#### [WHAT THE TASK REQUIRES]
As you work through the listing, transcribe every line exactly as it reads.

(RECORDS FOR THE EXERCISE begins)

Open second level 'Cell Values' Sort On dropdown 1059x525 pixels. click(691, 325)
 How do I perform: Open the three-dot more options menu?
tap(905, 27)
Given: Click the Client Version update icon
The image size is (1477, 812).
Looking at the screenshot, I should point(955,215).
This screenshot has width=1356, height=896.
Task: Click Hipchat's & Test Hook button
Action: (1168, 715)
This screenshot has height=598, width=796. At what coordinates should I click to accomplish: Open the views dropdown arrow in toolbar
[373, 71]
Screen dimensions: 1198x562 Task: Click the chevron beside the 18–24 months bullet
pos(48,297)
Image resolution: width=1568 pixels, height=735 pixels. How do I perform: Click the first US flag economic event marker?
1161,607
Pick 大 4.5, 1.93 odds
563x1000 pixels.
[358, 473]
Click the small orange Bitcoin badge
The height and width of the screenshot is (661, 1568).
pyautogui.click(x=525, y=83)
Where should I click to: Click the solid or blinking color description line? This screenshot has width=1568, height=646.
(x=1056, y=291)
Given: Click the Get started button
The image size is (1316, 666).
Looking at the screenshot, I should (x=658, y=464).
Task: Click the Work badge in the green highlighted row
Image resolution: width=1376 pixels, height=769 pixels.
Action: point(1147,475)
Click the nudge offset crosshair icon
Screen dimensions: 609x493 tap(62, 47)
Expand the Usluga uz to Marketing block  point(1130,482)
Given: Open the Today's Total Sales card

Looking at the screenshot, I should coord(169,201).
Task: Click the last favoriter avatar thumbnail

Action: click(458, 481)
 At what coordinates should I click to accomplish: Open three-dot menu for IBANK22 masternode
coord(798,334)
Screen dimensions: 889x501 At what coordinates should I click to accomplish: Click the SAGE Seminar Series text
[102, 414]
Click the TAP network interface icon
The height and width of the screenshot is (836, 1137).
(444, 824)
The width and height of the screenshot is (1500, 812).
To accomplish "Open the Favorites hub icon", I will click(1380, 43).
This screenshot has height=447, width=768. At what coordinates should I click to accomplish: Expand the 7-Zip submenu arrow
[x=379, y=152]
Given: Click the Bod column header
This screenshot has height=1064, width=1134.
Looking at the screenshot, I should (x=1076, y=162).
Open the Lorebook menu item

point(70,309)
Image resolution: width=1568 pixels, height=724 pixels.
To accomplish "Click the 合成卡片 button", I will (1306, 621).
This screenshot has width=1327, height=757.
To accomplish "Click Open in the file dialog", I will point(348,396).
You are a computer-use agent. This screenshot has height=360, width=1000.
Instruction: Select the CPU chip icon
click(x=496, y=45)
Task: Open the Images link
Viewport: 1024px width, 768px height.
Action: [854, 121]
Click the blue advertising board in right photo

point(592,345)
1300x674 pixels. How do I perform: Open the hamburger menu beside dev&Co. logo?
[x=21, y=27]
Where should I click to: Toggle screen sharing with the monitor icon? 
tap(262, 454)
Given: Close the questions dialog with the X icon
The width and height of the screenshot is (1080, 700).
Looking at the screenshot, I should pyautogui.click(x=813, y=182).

(RECORDS FOR THE EXERCISE ends)

#### [RESULT BELOW]
Open second level 'Cell Values' Sort On dropdown 1059x525 pixels. click(691, 325)
 How do I perform: Open the three-dot more options menu?
tap(905, 27)
Given: Click the Client Version update icon
The image size is (1477, 812).
Looking at the screenshot, I should point(955,215).
This screenshot has width=1356, height=896.
Task: Click Hipchat's & Test Hook button
Action: (1168, 715)
This screenshot has height=598, width=796. At what coordinates should I click to accomplish: Open the views dropdown arrow in toolbar
[373, 71]
Screen dimensions: 1198x562 Task: Click the chevron beside the 18–24 months bullet
pos(48,297)
Image resolution: width=1568 pixels, height=735 pixels. How do I perform: Click the first US flag economic event marker?
1161,607
Pick 大 4.5, 1.93 odds
563x1000 pixels.
[358, 473]
Click the small orange Bitcoin badge
The height and width of the screenshot is (661, 1568).
pyautogui.click(x=525, y=83)
Where should I click to: Click the solid or blinking color description line? This screenshot has width=1568, height=646.
(x=1056, y=291)
Given: Click the Get started button
The image size is (1316, 666).
Looking at the screenshot, I should (x=658, y=464).
Task: Click the Work badge in the green highlighted row
Image resolution: width=1376 pixels, height=769 pixels.
Action: point(1147,475)
Click the nudge offset crosshair icon
Screen dimensions: 609x493 tap(62, 47)
Expand the Usluga uz to Marketing block  point(1130,482)
Given: Open the Today's Total Sales card

Looking at the screenshot, I should coord(169,201).
Task: Click the last favoriter avatar thumbnail

Action: click(458, 481)
 At what coordinates should I click to accomplish: Open three-dot menu for IBANK22 masternode
coord(798,334)
Screen dimensions: 889x501 At what coordinates should I click to accomplish: Click the SAGE Seminar Series text
[102, 414]
Click the TAP network interface icon
The height and width of the screenshot is (836, 1137).
(444, 824)
The width and height of the screenshot is (1500, 812).
To accomplish "Open the Favorites hub icon", I will click(1380, 43).
This screenshot has height=447, width=768. At what coordinates should I click to accomplish: Expand the 7-Zip submenu arrow
[x=379, y=152]
Given: Click the Bod column header
This screenshot has height=1064, width=1134.
Looking at the screenshot, I should (x=1076, y=162).
Open the Lorebook menu item

point(70,309)
Image resolution: width=1568 pixels, height=724 pixels.
To accomplish "Click the 合成卡片 button", I will (1306, 621).
This screenshot has width=1327, height=757.
To accomplish "Click Open in the file dialog", I will point(348,396).
You are a computer-use agent. This screenshot has height=360, width=1000.
Instruction: Select the CPU chip icon
click(x=496, y=45)
Task: Open the Images link
Viewport: 1024px width, 768px height.
Action: [854, 121]
Click the blue advertising board in right photo

point(592,345)
1300x674 pixels. How do I perform: Open the hamburger menu beside dev&Co. logo?
[x=21, y=27]
Where should I click to: Toggle screen sharing with the monitor icon? 
tap(262, 454)
Given: Close the questions dialog with the X icon
The width and height of the screenshot is (1080, 700).
Looking at the screenshot, I should pyautogui.click(x=813, y=182).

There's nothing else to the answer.